◆ **Required action**: Copy the data below line for line, without changing any of it.

------------------------------------------------

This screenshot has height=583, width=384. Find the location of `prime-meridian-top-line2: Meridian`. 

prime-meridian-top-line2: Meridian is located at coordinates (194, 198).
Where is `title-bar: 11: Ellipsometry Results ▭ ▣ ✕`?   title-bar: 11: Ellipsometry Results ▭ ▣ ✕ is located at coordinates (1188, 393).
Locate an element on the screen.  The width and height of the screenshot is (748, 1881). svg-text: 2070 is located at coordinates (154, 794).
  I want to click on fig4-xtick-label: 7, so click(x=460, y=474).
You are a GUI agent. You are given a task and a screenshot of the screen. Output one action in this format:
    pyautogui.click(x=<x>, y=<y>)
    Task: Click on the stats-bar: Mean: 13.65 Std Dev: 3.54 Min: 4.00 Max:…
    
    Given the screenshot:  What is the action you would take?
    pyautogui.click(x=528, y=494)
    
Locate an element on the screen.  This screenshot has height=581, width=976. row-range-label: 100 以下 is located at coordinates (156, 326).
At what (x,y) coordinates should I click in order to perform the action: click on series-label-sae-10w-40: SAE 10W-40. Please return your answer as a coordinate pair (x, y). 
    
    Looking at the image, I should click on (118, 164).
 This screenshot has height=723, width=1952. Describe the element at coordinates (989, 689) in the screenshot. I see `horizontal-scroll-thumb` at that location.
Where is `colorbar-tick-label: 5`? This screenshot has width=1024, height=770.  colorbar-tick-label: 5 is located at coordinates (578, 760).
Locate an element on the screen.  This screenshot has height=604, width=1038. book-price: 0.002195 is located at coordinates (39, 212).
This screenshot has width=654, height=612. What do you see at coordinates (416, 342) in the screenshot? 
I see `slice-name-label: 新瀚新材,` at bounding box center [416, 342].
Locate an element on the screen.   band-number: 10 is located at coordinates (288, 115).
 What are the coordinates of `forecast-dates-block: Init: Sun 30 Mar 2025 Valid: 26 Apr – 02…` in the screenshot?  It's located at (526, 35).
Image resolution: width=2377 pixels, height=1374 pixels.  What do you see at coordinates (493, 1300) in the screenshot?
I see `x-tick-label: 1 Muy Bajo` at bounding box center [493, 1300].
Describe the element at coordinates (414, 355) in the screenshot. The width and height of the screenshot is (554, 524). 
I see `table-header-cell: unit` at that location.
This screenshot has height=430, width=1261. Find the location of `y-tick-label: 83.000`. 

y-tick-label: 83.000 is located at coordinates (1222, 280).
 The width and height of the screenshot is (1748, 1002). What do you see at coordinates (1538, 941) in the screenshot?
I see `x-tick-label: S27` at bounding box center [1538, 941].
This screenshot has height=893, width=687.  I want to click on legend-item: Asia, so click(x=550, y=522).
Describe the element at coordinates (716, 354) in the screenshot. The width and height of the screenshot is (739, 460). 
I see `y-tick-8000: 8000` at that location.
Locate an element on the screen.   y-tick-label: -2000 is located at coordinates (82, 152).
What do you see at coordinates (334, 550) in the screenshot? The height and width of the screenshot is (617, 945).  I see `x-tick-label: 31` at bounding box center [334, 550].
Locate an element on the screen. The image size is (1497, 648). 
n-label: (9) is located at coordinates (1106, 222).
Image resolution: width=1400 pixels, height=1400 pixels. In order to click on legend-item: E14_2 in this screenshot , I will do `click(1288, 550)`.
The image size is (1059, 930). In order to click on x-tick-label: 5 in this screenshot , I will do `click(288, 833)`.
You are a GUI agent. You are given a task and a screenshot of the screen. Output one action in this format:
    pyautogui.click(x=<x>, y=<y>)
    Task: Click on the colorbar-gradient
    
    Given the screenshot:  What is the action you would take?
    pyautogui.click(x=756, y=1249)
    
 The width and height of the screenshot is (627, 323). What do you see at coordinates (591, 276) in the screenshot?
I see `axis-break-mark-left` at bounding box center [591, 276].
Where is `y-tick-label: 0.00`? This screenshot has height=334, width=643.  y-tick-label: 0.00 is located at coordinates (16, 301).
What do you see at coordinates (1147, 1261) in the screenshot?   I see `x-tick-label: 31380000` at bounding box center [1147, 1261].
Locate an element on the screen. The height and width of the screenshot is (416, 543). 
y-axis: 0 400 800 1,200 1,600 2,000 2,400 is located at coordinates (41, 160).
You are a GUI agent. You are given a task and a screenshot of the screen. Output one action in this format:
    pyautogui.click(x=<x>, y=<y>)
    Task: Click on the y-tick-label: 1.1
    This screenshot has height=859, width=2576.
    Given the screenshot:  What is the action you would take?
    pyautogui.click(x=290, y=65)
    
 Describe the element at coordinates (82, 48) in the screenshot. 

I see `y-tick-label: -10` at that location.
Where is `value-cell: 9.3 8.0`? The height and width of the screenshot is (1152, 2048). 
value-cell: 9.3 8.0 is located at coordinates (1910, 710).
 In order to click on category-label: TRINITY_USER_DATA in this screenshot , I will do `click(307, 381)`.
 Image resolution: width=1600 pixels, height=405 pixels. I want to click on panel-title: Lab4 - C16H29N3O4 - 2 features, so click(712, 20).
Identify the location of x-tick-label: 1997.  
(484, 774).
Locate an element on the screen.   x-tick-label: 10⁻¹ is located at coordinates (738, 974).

------------------------------------------------

◆ **Written solution**:
This screenshot has height=583, width=384. Find the location of `prime-meridian-top-line2: Meridian`. 

prime-meridian-top-line2: Meridian is located at coordinates (194, 198).
Where is `title-bar: 11: Ellipsometry Results ▭ ▣ ✕`?   title-bar: 11: Ellipsometry Results ▭ ▣ ✕ is located at coordinates (1188, 393).
Locate an element on the screen.  The width and height of the screenshot is (748, 1881). svg-text: 2070 is located at coordinates (154, 794).
  I want to click on fig4-xtick-label: 7, so click(x=460, y=474).
You are a GUI agent. You are given a task and a screenshot of the screen. Output one action in this format:
    pyautogui.click(x=<x>, y=<y>)
    Task: Click on the stats-bar: Mean: 13.65 Std Dev: 3.54 Min: 4.00 Max:…
    
    Given the screenshot:  What is the action you would take?
    pyautogui.click(x=528, y=494)
    
Locate an element on the screen.  This screenshot has height=581, width=976. row-range-label: 100 以下 is located at coordinates (156, 326).
At what (x,y) coordinates should I click in order to perform the action: click on series-label-sae-10w-40: SAE 10W-40. Please return your answer as a coordinate pair (x, y). 
    
    Looking at the image, I should click on (118, 164).
 This screenshot has height=723, width=1952. Describe the element at coordinates (989, 689) in the screenshot. I see `horizontal-scroll-thumb` at that location.
Where is `colorbar-tick-label: 5`? This screenshot has width=1024, height=770.  colorbar-tick-label: 5 is located at coordinates (578, 760).
Locate an element on the screen.  This screenshot has height=604, width=1038. book-price: 0.002195 is located at coordinates (39, 212).
This screenshot has width=654, height=612. What do you see at coordinates (416, 342) in the screenshot? 
I see `slice-name-label: 新瀚新材,` at bounding box center [416, 342].
Locate an element on the screen.   band-number: 10 is located at coordinates (288, 115).
 What are the coordinates of `forecast-dates-block: Init: Sun 30 Mar 2025 Valid: 26 Apr – 02…` in the screenshot?  It's located at (526, 35).
Image resolution: width=2377 pixels, height=1374 pixels.  What do you see at coordinates (493, 1300) in the screenshot?
I see `x-tick-label: 1 Muy Bajo` at bounding box center [493, 1300].
Describe the element at coordinates (414, 355) in the screenshot. The width and height of the screenshot is (554, 524). 
I see `table-header-cell: unit` at that location.
This screenshot has height=430, width=1261. Find the location of `y-tick-label: 83.000`. 

y-tick-label: 83.000 is located at coordinates (1222, 280).
 The width and height of the screenshot is (1748, 1002). What do you see at coordinates (1538, 941) in the screenshot?
I see `x-tick-label: S27` at bounding box center [1538, 941].
This screenshot has height=893, width=687.  I want to click on legend-item: Asia, so click(x=550, y=522).
Describe the element at coordinates (716, 354) in the screenshot. The width and height of the screenshot is (739, 460). 
I see `y-tick-8000: 8000` at that location.
Locate an element on the screen.   y-tick-label: -2000 is located at coordinates (82, 152).
What do you see at coordinates (334, 550) in the screenshot? The height and width of the screenshot is (617, 945).  I see `x-tick-label: 31` at bounding box center [334, 550].
Locate an element on the screen. The image size is (1497, 648). 
n-label: (9) is located at coordinates (1106, 222).
Image resolution: width=1400 pixels, height=1400 pixels. In order to click on legend-item: E14_2 in this screenshot , I will do `click(1288, 550)`.
The image size is (1059, 930). In order to click on x-tick-label: 5 in this screenshot , I will do `click(288, 833)`.
You are a GUI agent. You are given a task and a screenshot of the screen. Output one action in this format:
    pyautogui.click(x=<x>, y=<y>)
    Task: Click on the colorbar-gradient
    
    Given the screenshot:  What is the action you would take?
    pyautogui.click(x=756, y=1249)
    
 The width and height of the screenshot is (627, 323). What do you see at coordinates (591, 276) in the screenshot?
I see `axis-break-mark-left` at bounding box center [591, 276].
Where is `y-tick-label: 0.00`? This screenshot has height=334, width=643.  y-tick-label: 0.00 is located at coordinates (16, 301).
What do you see at coordinates (1147, 1261) in the screenshot?   I see `x-tick-label: 31380000` at bounding box center [1147, 1261].
Locate an element on the screen. The height and width of the screenshot is (416, 543). 
y-axis: 0 400 800 1,200 1,600 2,000 2,400 is located at coordinates (41, 160).
You are a GUI agent. You are given a task and a screenshot of the screen. Output one action in this format:
    pyautogui.click(x=<x>, y=<y>)
    Task: Click on the y-tick-label: 1.1
    This screenshot has height=859, width=2576.
    Given the screenshot:  What is the action you would take?
    pyautogui.click(x=290, y=65)
    
 Describe the element at coordinates (82, 48) in the screenshot. 

I see `y-tick-label: -10` at that location.
Where is `value-cell: 9.3 8.0`? The height and width of the screenshot is (1152, 2048). 
value-cell: 9.3 8.0 is located at coordinates (1910, 710).
 In order to click on category-label: TRINITY_USER_DATA in this screenshot , I will do `click(307, 381)`.
 Image resolution: width=1600 pixels, height=405 pixels. I want to click on panel-title: Lab4 - C16H29N3O4 - 2 features, so click(712, 20).
Identify the location of x-tick-label: 1997.  
(484, 774).
Locate an element on the screen.   x-tick-label: 10⁻¹ is located at coordinates (738, 974).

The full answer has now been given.